Renal angiomyolipoma (pathology)

Case contributed by Andrew Ryan


Presents with 15 mm lower pole renal mass. Partial nephrectomy converted to total nephrectomy.

Patient Data

Age: 65 years
Gender: Female

Macroscopic appearance of angiomyolipoma with predominantly pale grey to white tumor - there is a vague area of 'yellowish' tumor in the left upper quadrant corresponding to an area of rich in adipose tissue.


Low power histology of angiomyolipoma showing sharp circumscription. This is a muscle rich variant (solid eosinophilic areas dominate) with only scattered adipose tissue (interspersed cleared areas).

Medium power histology of angiomyolipoma with mixed smooth muscle and adipose tissue. There is a cuff of normal renal parenchyma in the lower aspect of the picture.

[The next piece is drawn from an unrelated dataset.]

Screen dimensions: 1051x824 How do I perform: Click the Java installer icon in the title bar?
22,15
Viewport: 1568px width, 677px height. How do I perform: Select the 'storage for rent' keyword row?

High power of angiomyolipoma with scattered thick walled vessels (central) set within stroma composed of smooth muscle (eosinophilic cells) and adipose tissue (clear rounded spaces). 

Case Discussion

The textbook 'tri-phasic' appearance is not always present which can pose a diagnostic dilemma. As pathologists, we are seeing more core biopsies taken to try and identify the tumor type. On histology, the typical three components (vessels, smooth muscle and fat) are seen in variable proportions, but ‘monophasic’ (only one component) and ‘biphasic’ (two components) can be seen, especially if the tumor is only minimally sampled (e.g. core biopsy). Tumor cells are usually positive on immunohistochemistry for HMB45, CD117, CD63, and negative for cytokeratin and other epithelial markers.